Monday, November 25, 2013

Core Values Series Part 5 - Rest & Reflect

Every year we take time to recognize team members that best personify the 5 Core Values of Newmind Group. Those 5 core values are: Be Awesome, Get Stuff Done, Make Things Better, Make Mistakes, Rest and Reflect. This is the final article of our Core Values series, written by Newminder Luke about Resting & Reflecting.

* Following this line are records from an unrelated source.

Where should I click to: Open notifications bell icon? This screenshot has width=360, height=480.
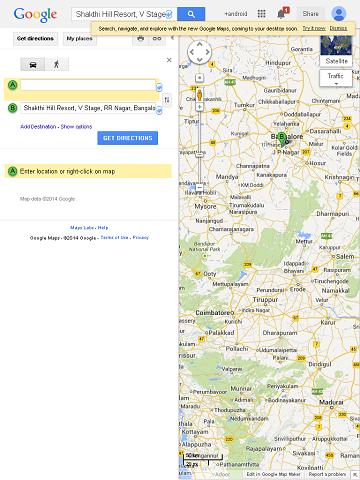281,14
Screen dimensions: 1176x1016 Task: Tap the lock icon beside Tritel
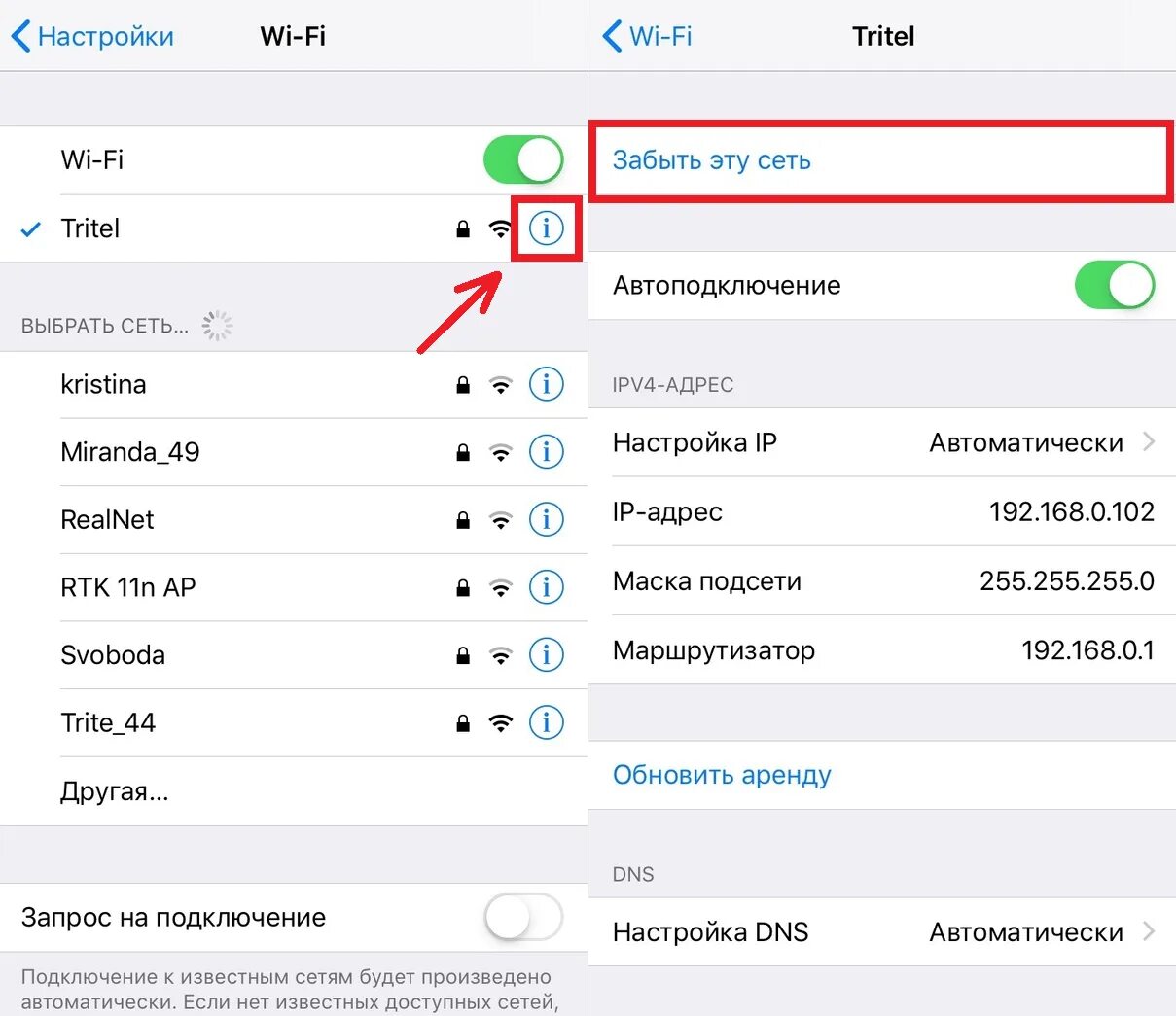point(463,228)
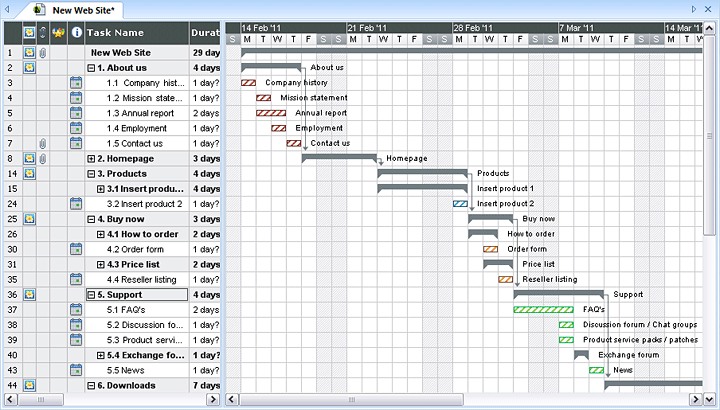720x410 pixels.
Task: Click the Duration column header
Action: (x=205, y=33)
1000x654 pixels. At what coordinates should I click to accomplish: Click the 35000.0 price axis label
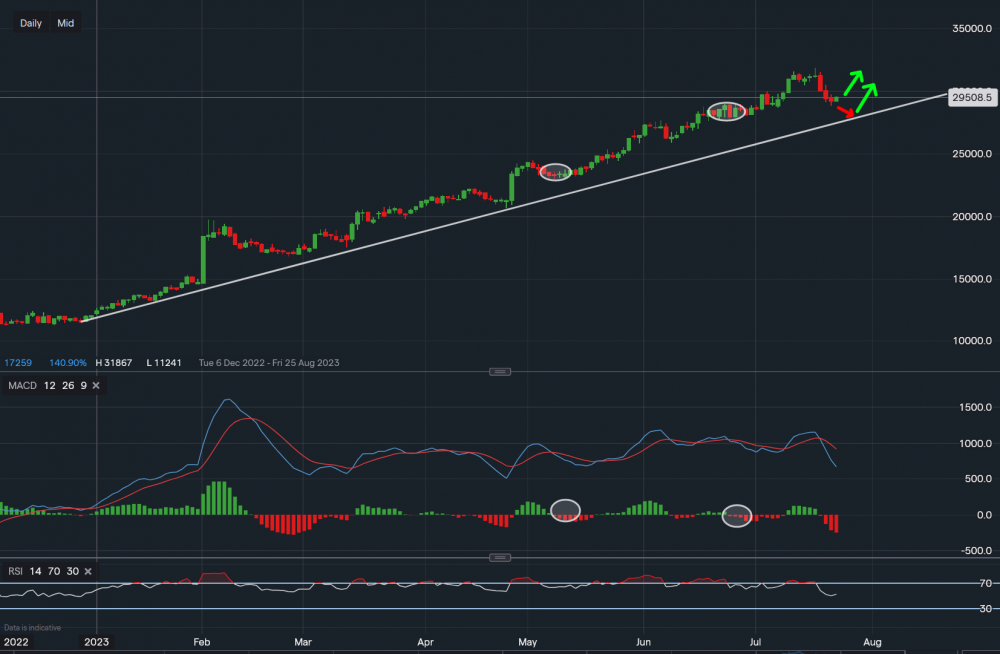point(970,29)
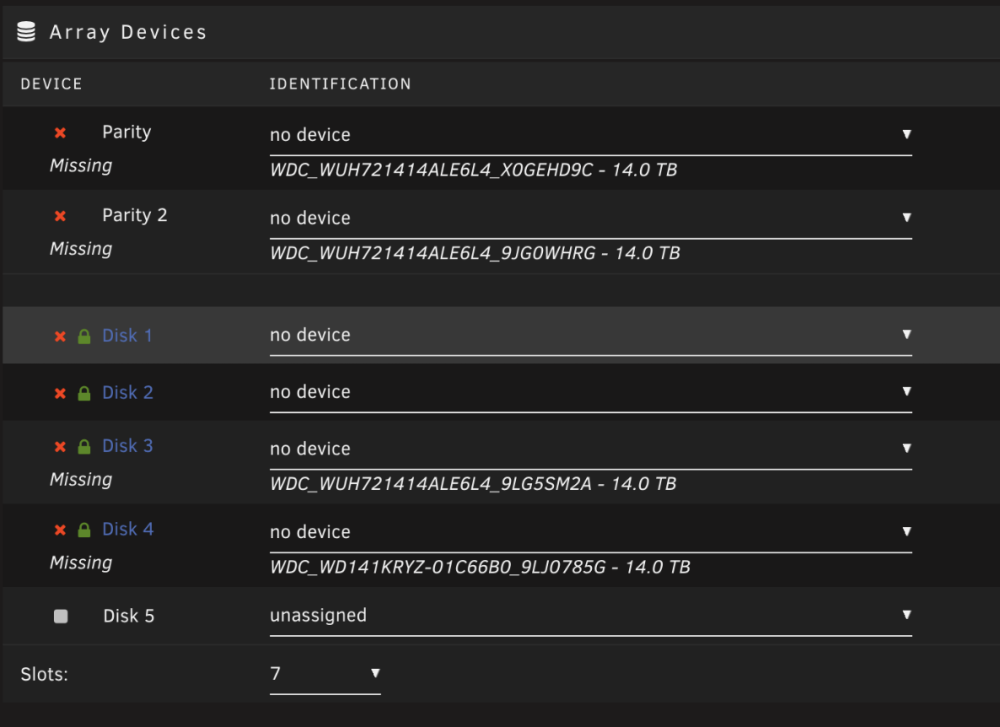Open the Parity 2 device dropdown

(591, 219)
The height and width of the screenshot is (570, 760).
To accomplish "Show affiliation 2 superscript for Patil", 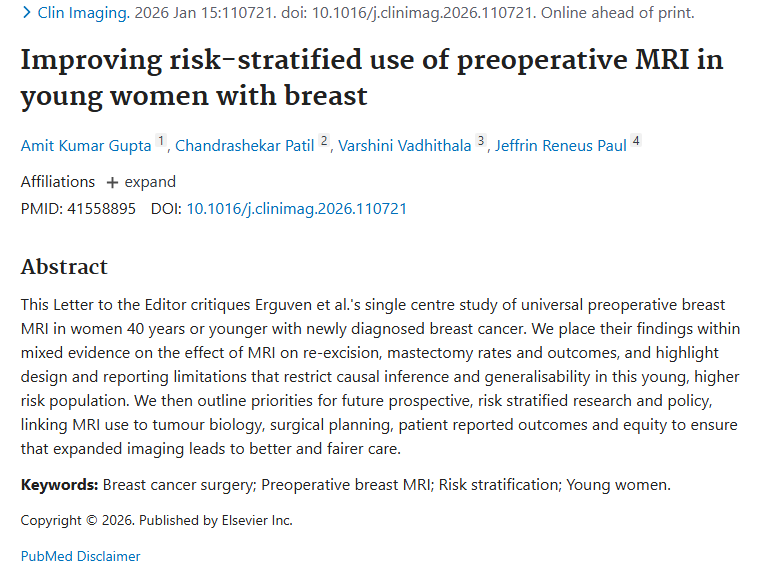I will pos(324,142).
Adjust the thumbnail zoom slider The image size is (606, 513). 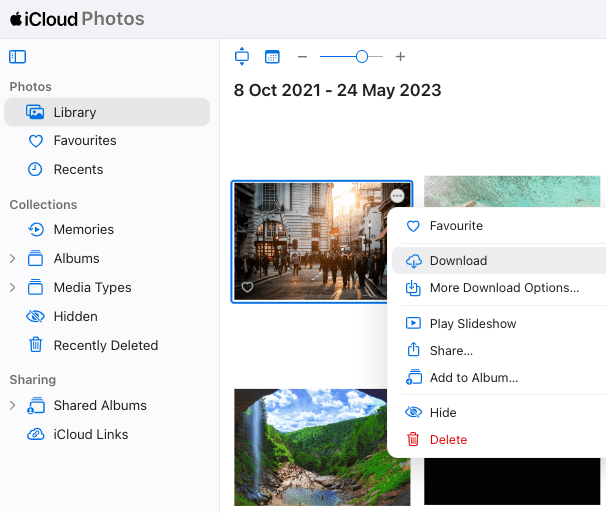tap(362, 57)
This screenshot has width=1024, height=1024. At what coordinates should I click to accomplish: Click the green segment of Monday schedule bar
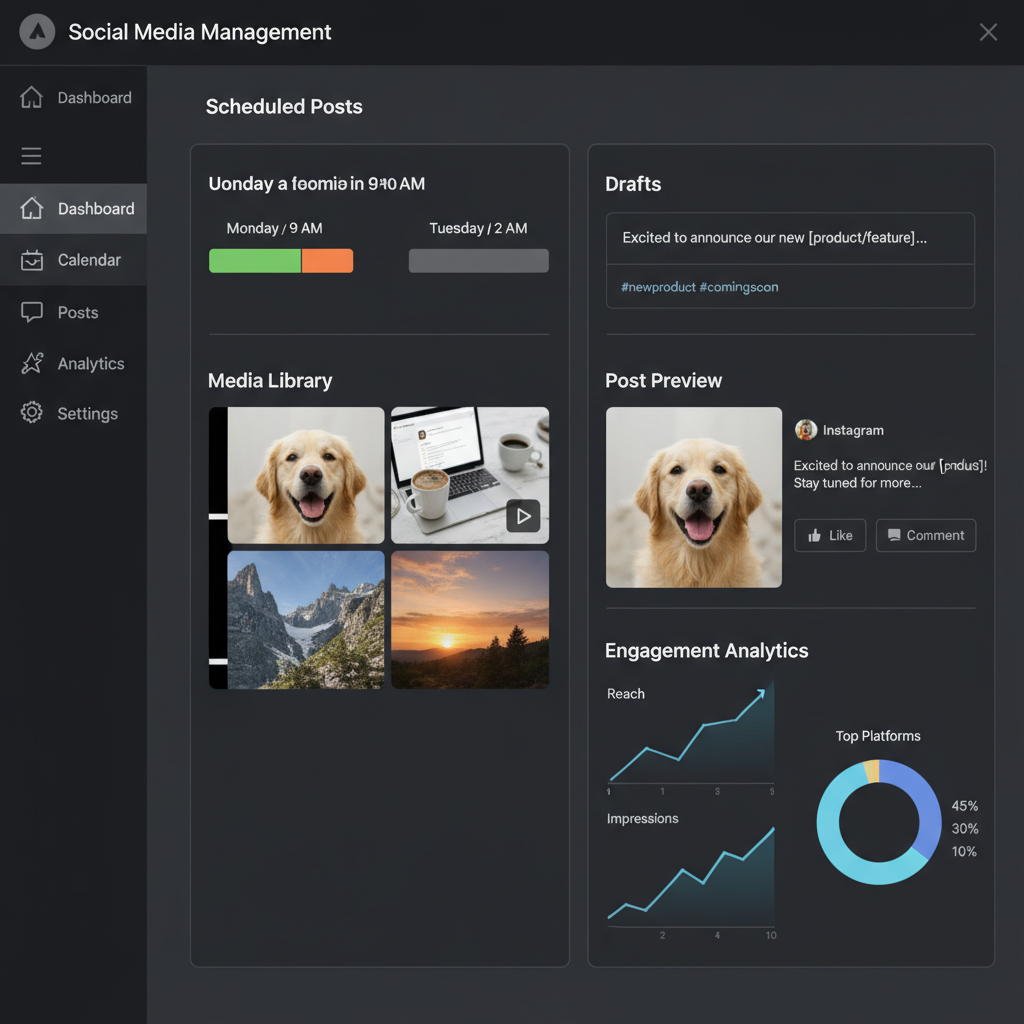[255, 261]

Enjoy!
Reed Flute Cave - Reflecting Pool via Brent Rostad

Time to unwind.  

Work is done and you need to recharge.  Rest and reflection time is tough to come by for most of us, but making it a priority pays off big.  We all need a counterpoint to the daily hustle.  Our minds need space to be contemplative, to make abstractions and to pursue the things that ignite our passions.

Finding something beautiful or fascinating or just plain fun might not be easy for everybody.  Our culture doesn't always validate these kinds of pursuits, and seeing them as secondary or auxiliary to the main goal - productivity - sets us up for failure.

I argue these pursuits are complimentary and every bit as important as work-oriented initiatives.  If you look at your brain like a mostly well-trained horse, it offers a decent example of how we should treat our grey matter.  When we jump in the saddle, we’re ready to kick it into high gear and do some real galloping.  But if your horse has spent the last 3 days locked in a stall, it isn't going to behave the same as if it had spend it’s time free, exploring your ranch, running with the other horses.  Giving your horse this freedom to follow it’s inner compass will give it balance and improve its all around well-being.

How I do

So what are my R&R pursuits?  I’m all over the map.

via photosteve101
My number 1 go-to is writing.  I find all creative pursuits favorable, but constructing with language is especially rewarding for me.  Under that umbrella, poetry is my main squeeze.  If a novel is like a half-barrel keg of light beer (great for marathon sessions of drinking games), and a short story is like a small cooler of microbrews (just right for a lazy weekend on the river), then poetry is a short tumbler of single-malt scotch (perfect for an evening on the porch, watching the stars trace across the sky).  For me, it’s the most flavorful, most interesting of all the literature drinks.  I love reading poems, but somehow I’m always led away from consumption and into the act of creation.

I don’t look for inspiration, per say, but I instead try to remain open enough to notice it.  It can come from anywhere.  Watching people interact, listening to the right music, hiking to a new destination, or even reading someone else’s poem.  The process is different every time, but it normally starts with 1 line.  Something that sounds like I’ve never heard anything like it before.  Something that that makes me want to stop what I’m doing and write it down.  If it can grab me like that, maybe it will do the same to someone else.  And at the end of the day, that’s what all art is about:  communication.  Relaying some facet of the human experience in a way that others can resonate with.

So that’s what I do to refuel my brain.  Sometimes.  Other times, it’s downhill skiing or running with my dog or video games or a round of golf with friends.  The point is, I’ve come to understand that I’m a better me when I take time to do these things.  I’m better at my job and I’m better at home.  When you walk into work in the morning with a smile on your face, like a boss and ready to GSD (see this post), you’ll know what I’m talking about.

Luke Reynolds is a new member of Newmind's IT managed services team. Previously he worked with schools, not-for-profits, and businesses to help them acquire and deploy Google Chromebooks on the enterprise level.

Luke Reynolds enjoys writing, music, film, and any form of radical human expression. He's also a rabid proponent of Kalamazoo's local roller derby team, the Killamazoo Derby Darlins.